GSK dominates, potentially paying top dollar toward its sleep and inflammatory disorder pipelines.

A look at this year’s biggest deals shows that a few core players were doing most of the spending. GlaxoSmithKline (GSK) stole three of the top-five spots. While these transactions are worth a lot of money on paper, big chunks of the promised dollars depend on successful development, full approval, and sales levels.


GlaxoSmithKline’s deal with Actelion valued at CHF 3.3 billion, or almost $3.2 billion, is the front-runner for alliances forged this year. The company put down 4.45% of this headline-making figure, or CHF 150 million, for exclusive, worldwide rights (excluding Japan) to Actelion’s late-stage drug for insomnia. If the treatment successfully completes the recently begun Phase III trials and wins approval, Acetelion will earn CHF 415 million. The clincher will be the further development of this compound in two other indications, with milestones reaching CHF 2.735 billion.


Second place goes to Celgene, which committed to pay Acceleron Pharma $1.87 billion, with $50 million upfront. The agreement covers an early-stage bone loss compound and three discovery programs in the same indication. Another $510 million will come in milestones for the Phase I candidate and $437 million for each of the discovery programs.

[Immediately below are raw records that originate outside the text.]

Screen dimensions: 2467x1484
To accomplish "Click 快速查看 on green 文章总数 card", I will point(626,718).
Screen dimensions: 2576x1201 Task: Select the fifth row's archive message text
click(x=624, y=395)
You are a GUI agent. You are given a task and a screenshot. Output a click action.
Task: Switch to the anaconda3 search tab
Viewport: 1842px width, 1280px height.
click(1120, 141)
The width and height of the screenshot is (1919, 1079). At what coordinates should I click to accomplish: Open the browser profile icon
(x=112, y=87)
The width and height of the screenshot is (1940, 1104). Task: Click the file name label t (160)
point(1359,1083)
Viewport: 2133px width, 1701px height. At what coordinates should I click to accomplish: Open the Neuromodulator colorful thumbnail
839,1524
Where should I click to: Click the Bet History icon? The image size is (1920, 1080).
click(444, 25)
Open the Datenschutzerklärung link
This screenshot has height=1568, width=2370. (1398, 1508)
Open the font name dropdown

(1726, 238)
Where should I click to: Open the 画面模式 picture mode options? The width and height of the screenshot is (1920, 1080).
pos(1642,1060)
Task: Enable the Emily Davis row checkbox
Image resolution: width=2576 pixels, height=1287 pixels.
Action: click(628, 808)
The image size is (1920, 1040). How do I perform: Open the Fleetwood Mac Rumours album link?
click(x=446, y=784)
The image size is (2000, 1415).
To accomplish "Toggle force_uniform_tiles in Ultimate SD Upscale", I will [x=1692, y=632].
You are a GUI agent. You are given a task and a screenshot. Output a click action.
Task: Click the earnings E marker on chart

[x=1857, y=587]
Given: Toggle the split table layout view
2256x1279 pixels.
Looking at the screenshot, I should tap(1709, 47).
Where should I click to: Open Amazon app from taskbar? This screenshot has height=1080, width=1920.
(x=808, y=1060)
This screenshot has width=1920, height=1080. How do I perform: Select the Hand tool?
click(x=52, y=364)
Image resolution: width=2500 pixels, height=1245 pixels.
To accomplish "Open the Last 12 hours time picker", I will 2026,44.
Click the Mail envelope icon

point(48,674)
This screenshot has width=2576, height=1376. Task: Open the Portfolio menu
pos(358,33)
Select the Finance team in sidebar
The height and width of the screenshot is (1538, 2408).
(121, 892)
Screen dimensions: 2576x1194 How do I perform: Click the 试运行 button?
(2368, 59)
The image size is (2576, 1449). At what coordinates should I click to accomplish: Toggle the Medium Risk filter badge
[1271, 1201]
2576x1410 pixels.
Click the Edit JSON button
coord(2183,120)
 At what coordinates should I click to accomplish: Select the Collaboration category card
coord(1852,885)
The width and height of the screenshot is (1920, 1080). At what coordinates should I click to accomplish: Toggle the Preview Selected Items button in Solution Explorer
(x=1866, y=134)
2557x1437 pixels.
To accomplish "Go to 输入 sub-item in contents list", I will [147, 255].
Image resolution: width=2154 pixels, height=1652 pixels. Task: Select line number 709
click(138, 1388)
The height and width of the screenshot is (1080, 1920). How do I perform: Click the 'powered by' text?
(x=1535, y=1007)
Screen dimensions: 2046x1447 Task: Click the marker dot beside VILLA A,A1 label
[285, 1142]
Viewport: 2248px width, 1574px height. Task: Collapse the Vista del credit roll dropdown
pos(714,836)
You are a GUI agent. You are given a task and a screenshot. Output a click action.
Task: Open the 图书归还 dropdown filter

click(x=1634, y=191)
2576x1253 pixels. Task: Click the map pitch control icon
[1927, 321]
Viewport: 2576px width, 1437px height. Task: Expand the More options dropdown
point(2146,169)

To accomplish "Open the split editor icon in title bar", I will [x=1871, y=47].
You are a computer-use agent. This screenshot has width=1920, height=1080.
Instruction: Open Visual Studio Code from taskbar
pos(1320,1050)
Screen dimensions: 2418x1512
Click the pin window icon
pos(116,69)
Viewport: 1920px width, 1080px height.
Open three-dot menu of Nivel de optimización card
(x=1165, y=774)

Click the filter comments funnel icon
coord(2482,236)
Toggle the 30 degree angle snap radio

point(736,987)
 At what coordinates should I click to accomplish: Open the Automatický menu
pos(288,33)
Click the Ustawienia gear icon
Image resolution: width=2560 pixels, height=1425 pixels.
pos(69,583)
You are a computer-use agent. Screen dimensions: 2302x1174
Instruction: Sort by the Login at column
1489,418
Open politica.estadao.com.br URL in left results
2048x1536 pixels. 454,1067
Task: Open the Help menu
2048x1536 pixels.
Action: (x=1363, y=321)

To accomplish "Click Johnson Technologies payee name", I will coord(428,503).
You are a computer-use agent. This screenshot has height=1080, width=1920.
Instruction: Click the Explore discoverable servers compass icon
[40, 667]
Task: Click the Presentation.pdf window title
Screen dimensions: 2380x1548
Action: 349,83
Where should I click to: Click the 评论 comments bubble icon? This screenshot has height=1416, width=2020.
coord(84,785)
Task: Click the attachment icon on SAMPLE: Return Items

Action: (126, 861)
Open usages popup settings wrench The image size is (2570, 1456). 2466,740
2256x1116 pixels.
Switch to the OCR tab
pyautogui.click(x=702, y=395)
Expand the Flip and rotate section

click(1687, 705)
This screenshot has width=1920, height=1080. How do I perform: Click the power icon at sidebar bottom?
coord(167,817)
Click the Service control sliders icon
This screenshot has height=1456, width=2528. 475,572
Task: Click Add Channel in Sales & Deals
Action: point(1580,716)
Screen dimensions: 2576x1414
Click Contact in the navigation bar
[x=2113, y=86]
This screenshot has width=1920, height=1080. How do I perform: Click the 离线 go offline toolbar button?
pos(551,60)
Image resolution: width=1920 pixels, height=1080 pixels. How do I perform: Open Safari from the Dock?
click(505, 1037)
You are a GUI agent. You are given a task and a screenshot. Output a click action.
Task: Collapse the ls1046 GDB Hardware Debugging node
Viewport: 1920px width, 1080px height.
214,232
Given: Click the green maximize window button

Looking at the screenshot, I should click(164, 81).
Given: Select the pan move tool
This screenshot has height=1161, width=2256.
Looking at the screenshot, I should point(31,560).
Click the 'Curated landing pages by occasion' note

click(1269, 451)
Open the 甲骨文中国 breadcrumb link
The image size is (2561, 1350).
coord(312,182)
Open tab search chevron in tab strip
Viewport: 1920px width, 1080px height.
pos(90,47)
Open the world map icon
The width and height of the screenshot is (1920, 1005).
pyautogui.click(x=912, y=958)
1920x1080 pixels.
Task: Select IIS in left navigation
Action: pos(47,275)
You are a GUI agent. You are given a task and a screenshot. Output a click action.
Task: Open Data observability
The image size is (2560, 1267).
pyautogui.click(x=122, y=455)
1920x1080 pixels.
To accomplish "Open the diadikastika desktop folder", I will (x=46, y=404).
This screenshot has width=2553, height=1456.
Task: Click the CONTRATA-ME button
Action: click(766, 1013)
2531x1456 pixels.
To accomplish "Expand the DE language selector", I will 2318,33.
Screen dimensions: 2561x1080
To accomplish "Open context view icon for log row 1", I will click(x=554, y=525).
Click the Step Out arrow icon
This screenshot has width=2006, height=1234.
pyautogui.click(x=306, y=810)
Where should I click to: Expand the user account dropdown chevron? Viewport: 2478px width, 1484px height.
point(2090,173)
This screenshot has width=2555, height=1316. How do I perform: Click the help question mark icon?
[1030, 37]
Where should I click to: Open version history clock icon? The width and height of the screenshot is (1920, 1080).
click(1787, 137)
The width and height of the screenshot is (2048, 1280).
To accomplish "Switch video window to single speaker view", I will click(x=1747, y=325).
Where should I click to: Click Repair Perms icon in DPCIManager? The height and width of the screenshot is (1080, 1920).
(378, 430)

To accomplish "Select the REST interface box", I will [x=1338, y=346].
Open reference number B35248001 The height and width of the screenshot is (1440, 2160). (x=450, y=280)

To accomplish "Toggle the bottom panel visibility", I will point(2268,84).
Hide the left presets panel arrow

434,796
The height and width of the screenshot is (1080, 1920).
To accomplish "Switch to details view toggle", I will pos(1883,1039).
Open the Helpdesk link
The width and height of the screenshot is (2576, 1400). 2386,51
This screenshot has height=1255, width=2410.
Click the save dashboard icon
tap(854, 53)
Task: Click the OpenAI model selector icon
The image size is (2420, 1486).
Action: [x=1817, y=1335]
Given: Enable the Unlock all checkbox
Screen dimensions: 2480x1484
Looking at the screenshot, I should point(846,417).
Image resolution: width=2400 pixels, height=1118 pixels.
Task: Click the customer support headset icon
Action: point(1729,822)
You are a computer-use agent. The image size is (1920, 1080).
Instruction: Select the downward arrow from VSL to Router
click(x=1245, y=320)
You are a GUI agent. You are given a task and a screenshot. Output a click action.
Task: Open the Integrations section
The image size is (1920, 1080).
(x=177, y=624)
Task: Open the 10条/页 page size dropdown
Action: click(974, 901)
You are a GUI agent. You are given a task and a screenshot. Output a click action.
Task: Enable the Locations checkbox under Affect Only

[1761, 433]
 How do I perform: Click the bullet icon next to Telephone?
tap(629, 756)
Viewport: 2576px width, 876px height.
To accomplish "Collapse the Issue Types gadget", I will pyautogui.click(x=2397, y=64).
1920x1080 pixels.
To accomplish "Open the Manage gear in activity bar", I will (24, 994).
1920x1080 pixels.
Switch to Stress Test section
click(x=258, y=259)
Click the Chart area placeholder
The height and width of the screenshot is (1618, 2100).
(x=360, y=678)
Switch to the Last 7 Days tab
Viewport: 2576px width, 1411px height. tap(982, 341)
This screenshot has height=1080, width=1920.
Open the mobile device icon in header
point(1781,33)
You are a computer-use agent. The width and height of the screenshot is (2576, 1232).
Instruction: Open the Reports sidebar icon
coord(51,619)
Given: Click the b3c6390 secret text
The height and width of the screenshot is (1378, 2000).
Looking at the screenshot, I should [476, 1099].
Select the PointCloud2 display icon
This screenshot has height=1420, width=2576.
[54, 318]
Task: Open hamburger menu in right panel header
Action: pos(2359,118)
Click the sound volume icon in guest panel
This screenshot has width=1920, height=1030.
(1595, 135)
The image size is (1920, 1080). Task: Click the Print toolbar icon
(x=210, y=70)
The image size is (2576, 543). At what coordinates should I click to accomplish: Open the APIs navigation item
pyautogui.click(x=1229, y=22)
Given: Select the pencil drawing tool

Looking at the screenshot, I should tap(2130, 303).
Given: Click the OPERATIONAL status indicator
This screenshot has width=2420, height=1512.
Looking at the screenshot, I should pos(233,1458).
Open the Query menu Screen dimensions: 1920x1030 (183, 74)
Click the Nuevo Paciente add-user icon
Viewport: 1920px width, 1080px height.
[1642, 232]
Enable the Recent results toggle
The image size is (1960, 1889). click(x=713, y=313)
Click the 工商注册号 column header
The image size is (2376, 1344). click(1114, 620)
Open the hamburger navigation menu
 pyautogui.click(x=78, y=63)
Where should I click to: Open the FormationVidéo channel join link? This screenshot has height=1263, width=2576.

The number three spot belongs to Takeda, which paid Amgen $300 million upfront in an alliance worth $1.77 billion. The company gained Japanese rights to 13 Amgen molecules and became Amgen’s global partner for oncology candidate motesanib diphosphate. Phase III development in non-small-cell lung cancer (NSCLC) which was recently suspended due to higher early mortality rates in the study group, with a recommendation for squamous NSCLC patients to get off the drug. The upfront fee represents about 16.9% of the total value, making this one of the sweeter deals given that candidates are already in Phase I and II studies and there is still potential for motesanib diphosphate to be developed for nonsquamous NSCLC.


GSK fills the number four and five positions, investing about $2.85 billion totally in its inflammatory disease programs. The company paid Cellzome $25.31 million, out of a potential $1.45 billion to license candidates directed against seven targets. Cellzome is banking on achieving various development, regulatory, and commercial goals to earn the remaining $207.47 million per program.


Sneaking in another alliance just before year end, GSK agreed to shell out $1.4 billion to Archemix. For an initial fee of $27.5 million, Archemix will discover aptamers against seven targets in inflammatory diseases. Each program carries a milestone-dependent earn out of $200 million.